# [WORK REQUIRED]
This exercise calls for an exact copy of the listing below.

# [DATA PROVIDED]
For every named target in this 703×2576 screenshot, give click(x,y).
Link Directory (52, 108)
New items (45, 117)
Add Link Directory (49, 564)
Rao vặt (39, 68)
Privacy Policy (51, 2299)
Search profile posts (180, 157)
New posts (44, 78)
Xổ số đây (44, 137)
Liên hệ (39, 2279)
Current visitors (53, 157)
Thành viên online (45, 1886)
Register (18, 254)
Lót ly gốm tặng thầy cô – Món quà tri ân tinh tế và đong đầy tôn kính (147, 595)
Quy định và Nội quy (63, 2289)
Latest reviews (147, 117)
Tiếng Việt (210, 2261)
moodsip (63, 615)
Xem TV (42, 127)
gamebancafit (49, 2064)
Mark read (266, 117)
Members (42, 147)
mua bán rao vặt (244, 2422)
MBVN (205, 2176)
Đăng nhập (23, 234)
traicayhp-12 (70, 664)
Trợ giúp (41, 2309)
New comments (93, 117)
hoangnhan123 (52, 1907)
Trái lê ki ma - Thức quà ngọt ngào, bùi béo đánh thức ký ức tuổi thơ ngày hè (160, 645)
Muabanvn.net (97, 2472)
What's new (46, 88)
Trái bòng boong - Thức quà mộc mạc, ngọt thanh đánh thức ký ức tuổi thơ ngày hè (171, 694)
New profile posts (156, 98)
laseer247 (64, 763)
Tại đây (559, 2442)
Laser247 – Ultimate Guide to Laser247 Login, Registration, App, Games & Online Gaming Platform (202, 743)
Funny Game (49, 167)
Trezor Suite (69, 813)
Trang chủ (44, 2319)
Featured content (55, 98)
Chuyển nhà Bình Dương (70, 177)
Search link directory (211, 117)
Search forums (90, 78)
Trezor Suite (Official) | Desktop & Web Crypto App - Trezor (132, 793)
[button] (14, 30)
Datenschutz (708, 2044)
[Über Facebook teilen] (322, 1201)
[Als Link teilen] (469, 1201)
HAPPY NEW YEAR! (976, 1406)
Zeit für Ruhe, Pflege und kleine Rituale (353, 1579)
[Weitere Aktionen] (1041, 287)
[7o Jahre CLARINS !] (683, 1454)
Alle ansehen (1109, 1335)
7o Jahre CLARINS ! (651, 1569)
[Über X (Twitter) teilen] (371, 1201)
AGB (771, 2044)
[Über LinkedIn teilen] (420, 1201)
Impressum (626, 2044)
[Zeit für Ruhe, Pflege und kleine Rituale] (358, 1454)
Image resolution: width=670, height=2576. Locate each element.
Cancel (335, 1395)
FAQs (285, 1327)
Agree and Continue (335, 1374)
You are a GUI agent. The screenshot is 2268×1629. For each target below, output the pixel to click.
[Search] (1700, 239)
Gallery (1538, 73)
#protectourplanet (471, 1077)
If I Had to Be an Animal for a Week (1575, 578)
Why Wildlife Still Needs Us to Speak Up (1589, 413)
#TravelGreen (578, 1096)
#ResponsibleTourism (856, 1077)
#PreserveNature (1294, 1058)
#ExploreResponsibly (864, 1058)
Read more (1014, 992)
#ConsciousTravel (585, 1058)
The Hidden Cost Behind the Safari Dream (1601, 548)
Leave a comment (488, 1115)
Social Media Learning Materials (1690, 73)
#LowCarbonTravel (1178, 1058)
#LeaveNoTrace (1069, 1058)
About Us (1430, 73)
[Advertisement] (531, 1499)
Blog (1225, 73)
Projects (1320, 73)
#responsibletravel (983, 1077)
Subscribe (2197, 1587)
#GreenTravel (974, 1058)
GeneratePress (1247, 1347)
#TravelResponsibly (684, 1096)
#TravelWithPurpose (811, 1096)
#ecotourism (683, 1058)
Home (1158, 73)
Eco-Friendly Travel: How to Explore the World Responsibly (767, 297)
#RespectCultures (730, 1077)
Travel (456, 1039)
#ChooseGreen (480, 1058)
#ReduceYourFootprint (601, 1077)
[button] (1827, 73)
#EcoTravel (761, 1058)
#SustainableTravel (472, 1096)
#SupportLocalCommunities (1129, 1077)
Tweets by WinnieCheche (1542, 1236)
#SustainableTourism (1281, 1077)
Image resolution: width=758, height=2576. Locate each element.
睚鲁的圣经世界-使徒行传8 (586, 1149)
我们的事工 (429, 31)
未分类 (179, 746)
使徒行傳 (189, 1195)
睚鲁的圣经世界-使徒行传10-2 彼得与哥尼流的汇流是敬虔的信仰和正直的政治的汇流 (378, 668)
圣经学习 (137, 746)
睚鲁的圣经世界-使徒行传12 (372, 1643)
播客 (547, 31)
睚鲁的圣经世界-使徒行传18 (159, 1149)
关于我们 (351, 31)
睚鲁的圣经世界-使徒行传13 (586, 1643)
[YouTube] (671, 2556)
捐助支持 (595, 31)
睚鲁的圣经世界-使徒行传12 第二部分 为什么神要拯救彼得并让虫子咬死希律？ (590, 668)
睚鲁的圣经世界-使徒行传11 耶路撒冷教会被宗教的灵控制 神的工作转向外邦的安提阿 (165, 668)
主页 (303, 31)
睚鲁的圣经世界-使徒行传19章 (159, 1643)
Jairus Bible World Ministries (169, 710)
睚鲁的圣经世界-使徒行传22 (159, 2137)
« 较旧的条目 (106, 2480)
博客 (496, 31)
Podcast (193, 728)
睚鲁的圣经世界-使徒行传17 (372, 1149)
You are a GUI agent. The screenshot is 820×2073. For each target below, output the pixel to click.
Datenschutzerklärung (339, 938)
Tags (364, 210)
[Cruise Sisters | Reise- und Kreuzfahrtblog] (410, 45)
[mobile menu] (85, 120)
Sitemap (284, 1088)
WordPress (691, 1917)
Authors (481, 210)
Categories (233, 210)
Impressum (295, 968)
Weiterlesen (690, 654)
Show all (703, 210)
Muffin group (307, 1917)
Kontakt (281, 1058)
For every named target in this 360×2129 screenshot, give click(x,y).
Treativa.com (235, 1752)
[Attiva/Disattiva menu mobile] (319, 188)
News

# [EXERCISE RESULT]
For every named target in this 703×2576 screenshot, give click(x,y).
Link Directory (52, 108)
New items (45, 117)
Add Link Directory (49, 564)
Rao vặt (39, 68)
Privacy Policy (51, 2299)
Search profile posts (180, 157)
New posts (44, 78)
Xổ số đây (44, 137)
Liên hệ (39, 2279)
Current visitors (53, 157)
Thành viên online (45, 1886)
Register (18, 254)
Lót ly gốm tặng thầy cô – Món quà tri ân tinh tế và đong đầy tôn kính (147, 595)
Quy định và Nội quy (63, 2289)
Latest reviews (147, 117)
Tiếng Việt (210, 2261)
moodsip (63, 615)
Xem TV (42, 127)
gamebancafit (49, 2064)
Mark read (266, 117)
Members (42, 147)
mua bán rao vặt (244, 2422)
MBVN (205, 2176)
Đăng nhập (23, 234)
traicayhp-12 (70, 664)
Trợ giúp (41, 2309)
New comments (93, 117)
hoangnhan123 (52, 1907)
Trái lê ki ma - Thức quà ngọt ngào, bùi béo đánh thức ký ức tuổi thơ ngày hè (160, 645)
Muabanvn.net (97, 2472)
What's new (46, 88)
Trái bòng boong - Thức quà mộc mạc, ngọt thanh đánh thức ký ức tuổi thơ ngày hè (171, 694)
New profile posts (156, 98)
laseer247 (64, 763)
Tại đây (559, 2442)
Laser247 – Ultimate Guide to Laser247 Login, Registration, App, Games & Online Gaming Platform (202, 743)
Funny Game (49, 167)
Trezor Suite (69, 813)
Trang chủ (44, 2319)
Featured content (55, 98)
Chuyển nhà Bình Dương (70, 177)
Search link directory (211, 117)
Search forums (90, 78)
Trezor Suite (Official) | Desktop & Web Crypto App - Trezor (132, 793)
[button] (14, 30)
Datenschutz (708, 2044)
[Über Facebook teilen] (322, 1201)
[Als Link teilen] (469, 1201)
HAPPY NEW YEAR! (976, 1406)
Zeit für Ruhe, Pflege und kleine Rituale (353, 1579)
[Weitere Aktionen] (1041, 287)
[7o Jahre CLARINS !] (683, 1454)
Alle ansehen (1109, 1335)
7o Jahre CLARINS ! (651, 1569)
[Über X (Twitter) teilen] (371, 1201)
AGB (771, 2044)
[Über LinkedIn teilen] (420, 1201)
Impressum (626, 2044)
[Zeit für Ruhe, Pflege und kleine Rituale] (358, 1454)
Image resolution: width=670, height=2576. Locate each element.
Cancel (335, 1395)
FAQs (285, 1327)
Agree and Continue (335, 1374)
You are a GUI agent. The screenshot is 2268×1629. For each target below, output the pixel to click.
[Search] (1700, 239)
Gallery (1538, 73)
#protectourplanet (471, 1077)
If I Had to Be an Animal for a Week (1575, 578)
Why Wildlife Still Needs Us to Speak Up (1589, 413)
#TravelGreen (578, 1096)
#ResponsibleTourism (856, 1077)
#PreserveNature (1294, 1058)
#ExploreResponsibly (864, 1058)
Read more (1014, 992)
#ConsciousTravel (585, 1058)
The Hidden Cost Behind the Safari Dream (1601, 548)
Leave a comment (488, 1115)
Social Media Learning Materials (1690, 73)
#LowCarbonTravel (1178, 1058)
#LeaveNoTrace (1069, 1058)
About Us (1430, 73)
[Advertisement] (531, 1499)
Blog (1225, 73)
Projects (1320, 73)
#responsibletravel (983, 1077)
Subscribe (2197, 1587)
#GreenTravel (974, 1058)
GeneratePress (1247, 1347)
#TravelResponsibly (684, 1096)
#TravelWithPurpose (811, 1096)
#ecotourism (683, 1058)
Home (1158, 73)
Eco-Friendly Travel: How to Explore the World Responsibly (767, 297)
#RespectCultures (730, 1077)
Travel (456, 1039)
#ChooseGreen (480, 1058)
#ReduceYourFootprint (601, 1077)
[button] (1827, 73)
#EcoTravel (761, 1058)
#SustainableTravel (472, 1096)
#SupportLocalCommunities (1129, 1077)
Tweets by WinnieCheche (1542, 1236)
#SustainableTourism (1281, 1077)
Image resolution: width=758, height=2576. Locate each element.
睚鲁的圣经世界-使徒行传8 (586, 1149)
我们的事工 (429, 31)
未分类 (179, 746)
使徒行傳 (189, 1195)
睚鲁的圣经世界-使徒行传10-2 彼得与哥尼流的汇流是敬虔的信仰和正直的政治的汇流 (378, 668)
圣经学习 (137, 746)
睚鲁的圣经世界-使徒行传12 (372, 1643)
播客 (547, 31)
睚鲁的圣经世界-使徒行传18 (159, 1149)
关于我们 (351, 31)
睚鲁的圣经世界-使徒行传13 (586, 1643)
[YouTube] (671, 2556)
捐助支持 (595, 31)
睚鲁的圣经世界-使徒行传12 第二部分 为什么神要拯救彼得并让虫子咬死希律？ (590, 668)
睚鲁的圣经世界-使徒行传11 耶路撒冷教会被宗教的灵控制 神的工作转向外邦的安提阿 (165, 668)
主页 (303, 31)
睚鲁的圣经世界-使徒行传19章 (159, 1643)
Jairus Bible World Ministries (169, 710)
睚鲁的圣经世界-使徒行传22 (159, 2137)
« 较旧的条目 (106, 2480)
博客 (496, 31)
Podcast (193, 728)
睚鲁的圣经世界-使徒行传17 (372, 1149)
You are a GUI agent. The screenshot is 820×2073. For each target below, output the pixel to click.
Datenschutzerklärung (339, 938)
Tags (364, 210)
[Cruise Sisters | Reise- und Kreuzfahrtblog] (410, 45)
[mobile menu] (85, 120)
Sitemap (284, 1088)
WordPress (691, 1917)
Authors (481, 210)
Categories (233, 210)
Impressum (295, 968)
Weiterlesen (690, 654)
Show all (703, 210)
Muffin group (307, 1917)
Kontakt (281, 1058)
For every named target in this 360×2129 screenshot, give click(x,y).
Treativa.com (235, 1752)
[Attiva/Disattiva menu mobile] (319, 188)
News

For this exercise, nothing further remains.